GISS data sets continually change (even for past years), and I can’t locate the exact version used in this paper. For the 1998 to 2013 data, I manually digitized the plot above, obtaining the following values:

1998 1999 2000 2001 2002 2003 2004 2005 2006 2007 2008 2009 2010 2011 2012 2013
0.84 0.59 0.57 0.68 0.80 0.78 0.69 0.88 0.78 0.86 0.65 0.79 0.93 0.78 0.76 0.82

In my analyses below, I will use these values when only post-1998 data is relevant, and otherwise use the closest matching GISS land-only data I can find.

Before getting into details, we need to examine what Rajaratnam, et al. think are the questions that need to be addressed. In my previous post, I interpreted debate about a `pause’,  or `hiatus’, or `slowdown’ as really being about the degree of long-term autocorrelation in the temperature series. If various processes unrelated to CO2 affect temperatures for periods of decades or more, judging the magnitude of the effect of CO2 will be more difficult, and in particular, the amount of recent warming since 1970 might give a misleadingly high impression of how much effect CO2 has on temperature. A hiatus of over a decade, following a period of warming, while CO2 continues to increase, would be evidence that such other effects, operating on long time scales, can be large enough to temporarily cancel the effects of CO2.

Rajaratnam, et al. seem to have some awareness that this is the real issue, since they say that the perceived hiatus has “inspired valuable scientific insight into the processes that regulate decadal-scale variations of the climate system”. But they then ignore this insight when formulating and testing four hypotheses, each of which they see as one possible way of formalizing a claim of a hiatus. In particular, they emphasize that they “attempt to properly account for temporal dependence”, since failure to do so can “lead to erroneous scientific conclusions”.  This would make sense if they were accounting only for short-term auto-correlations. Accounting for long-term autocorrelation makes no sense, however, since the point of looking for a pause is that it is a way of looking for evidence of long-term autocorrelation. To declare that there is no pause on the grounds that it is not significant once long-term autocorrelation is accounted for would miss the entire point of the exercise.

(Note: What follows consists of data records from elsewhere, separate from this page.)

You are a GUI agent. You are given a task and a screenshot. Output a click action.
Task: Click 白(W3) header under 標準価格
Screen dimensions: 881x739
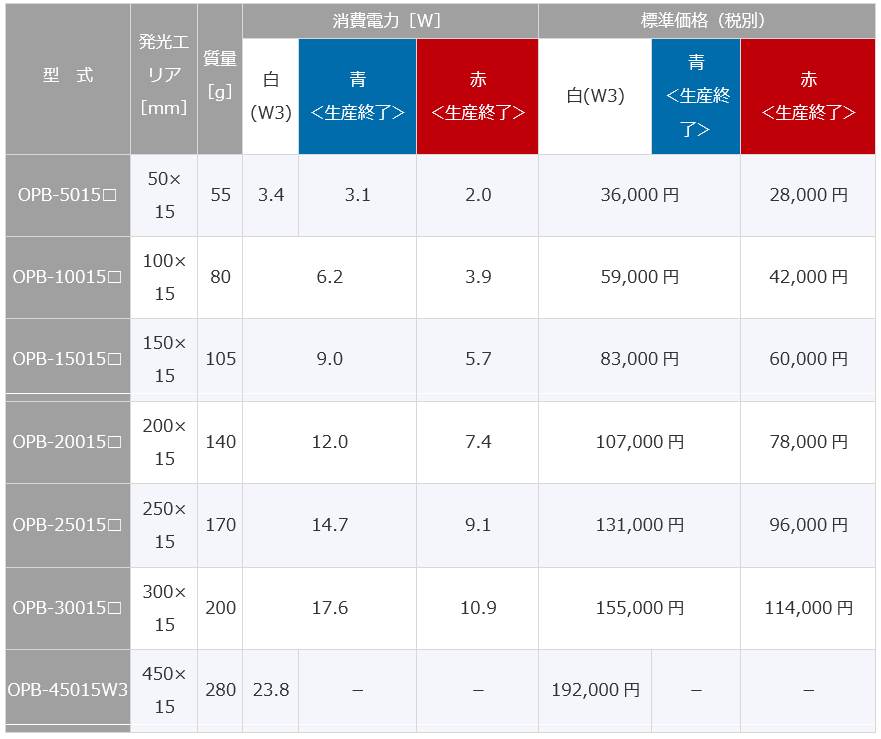click(595, 96)
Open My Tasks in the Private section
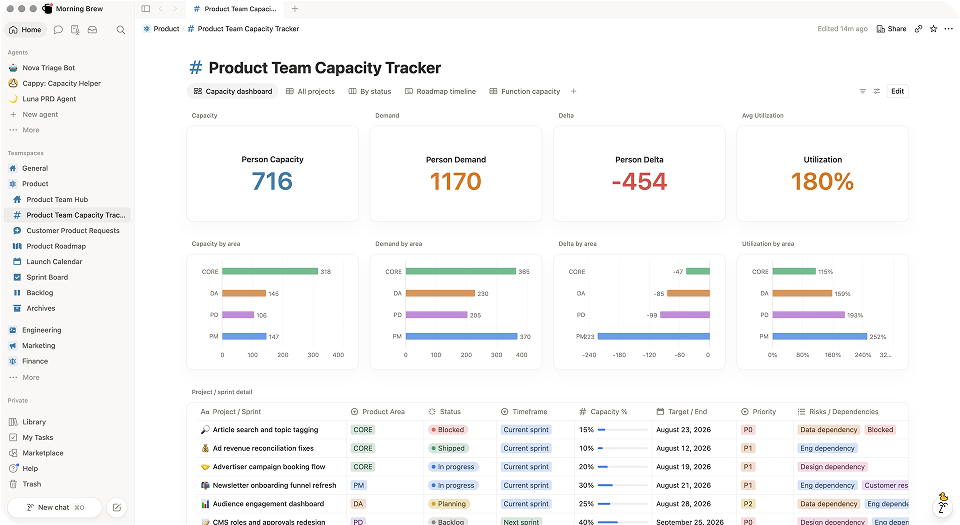The width and height of the screenshot is (960, 525). point(38,438)
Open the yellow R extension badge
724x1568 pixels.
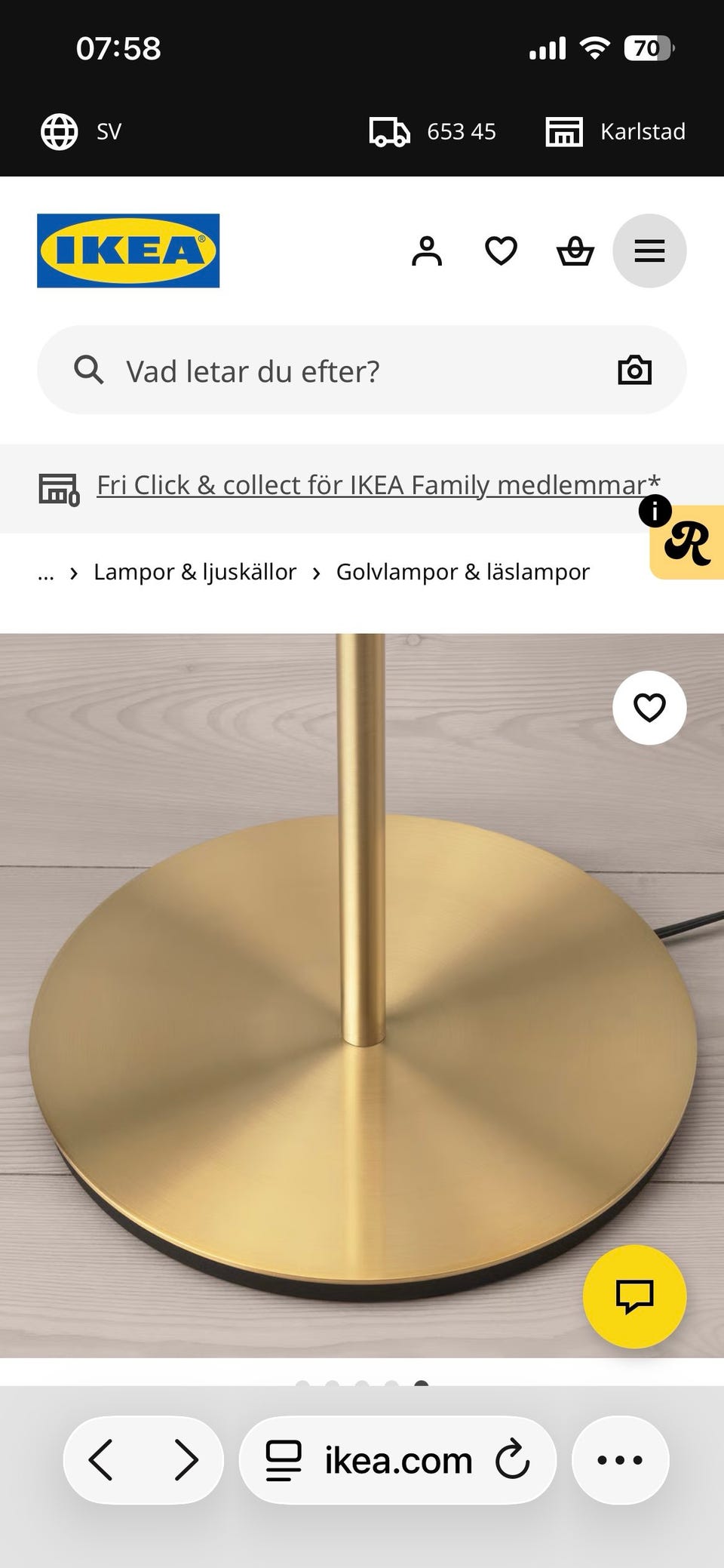point(686,542)

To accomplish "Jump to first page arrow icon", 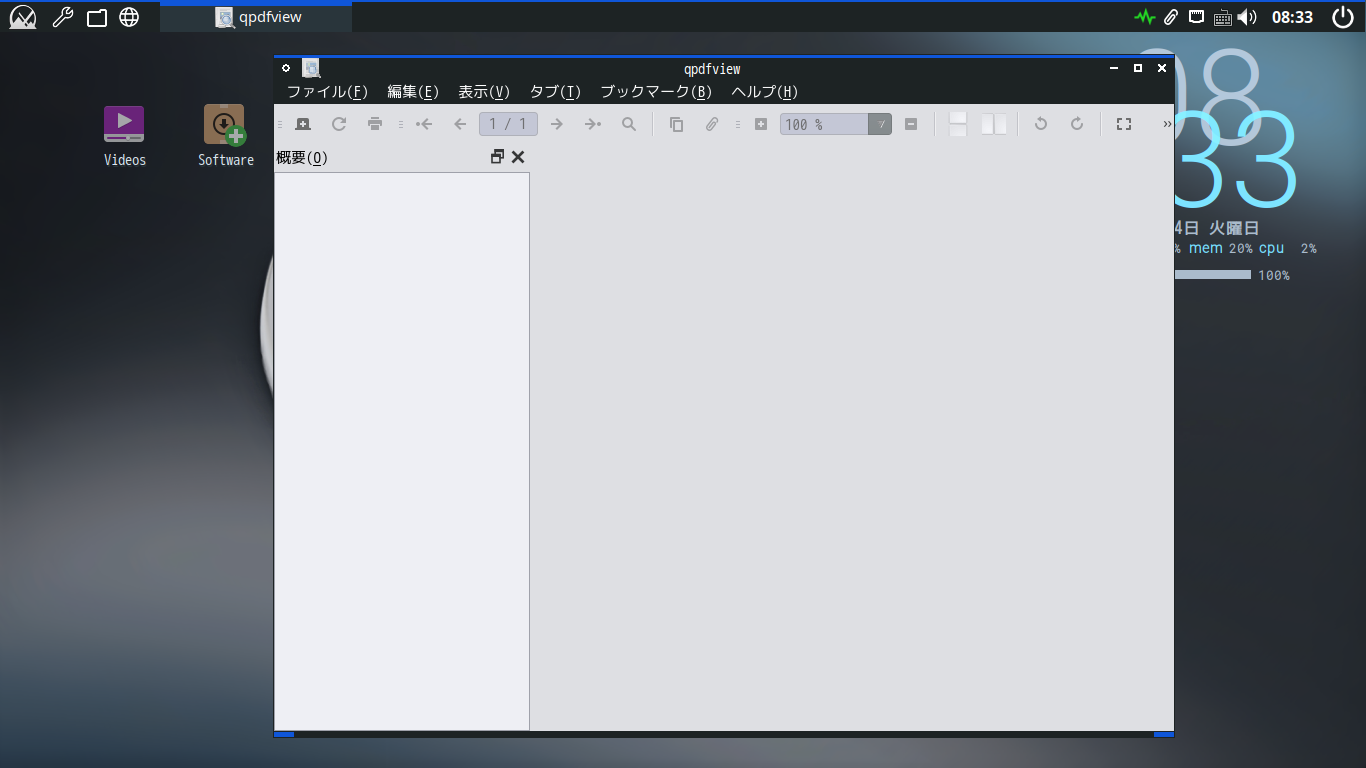I will [x=424, y=124].
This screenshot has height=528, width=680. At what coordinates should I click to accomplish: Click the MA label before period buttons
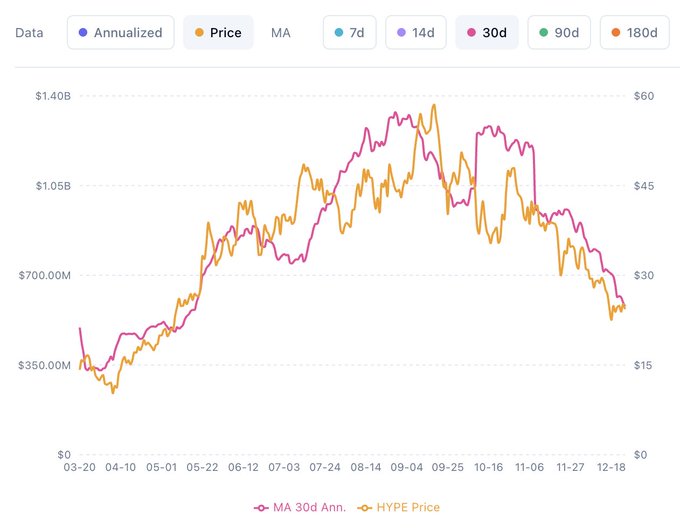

So Rajaratnam, Romano, Tsiang, and Diffenbaugh are asking the wrong questions, and trying to answer them using the wrong data. Let’s go on to the details, however.

The first hypothesis that Rajaratnam, et al. test is that temperature anomalies from 1998 to 2013 have zero or negative trend.  Here are the anomalies for this period (data shown above), along with a trend line fit by least-squares, and a horizontal line fit to the mean:

Do you think one can confidently reject the hypothesis that the true trend during this period is zero (or negative) based on these 16 data points? I think one can get a good idea with only a few seconds of thought. The least-squares fit must be heavily influenced by the two low points at 1999 and 2000.  If there is actually no trend, the fact that both these points are in the first quarter of the series would have to be ascribed to chance.  How likely is that? The answer is 1/4 times 1/4, which is 1/16, which produces a one-sided p-value over 5%. As Rajaratnam, et al. note, the standard regression t-test of the hypothesis that the slope is zero gives a two-sided p-value of 0.102, and a one-sided p-value of 0.051, in rough agreement.

Yet Rajaratnam, et al. conclude that there is “overwhelming evidence” that the slope is positive — in particular, they reject the null hypothesis based on a two-sided p-value of 0.019 (though personally I would regard this as somewhat less than overwhelming evidence). How do they get the p-value to change by more than a factor of five, from 0.102 to 0.019? By accounting for autocorrelation.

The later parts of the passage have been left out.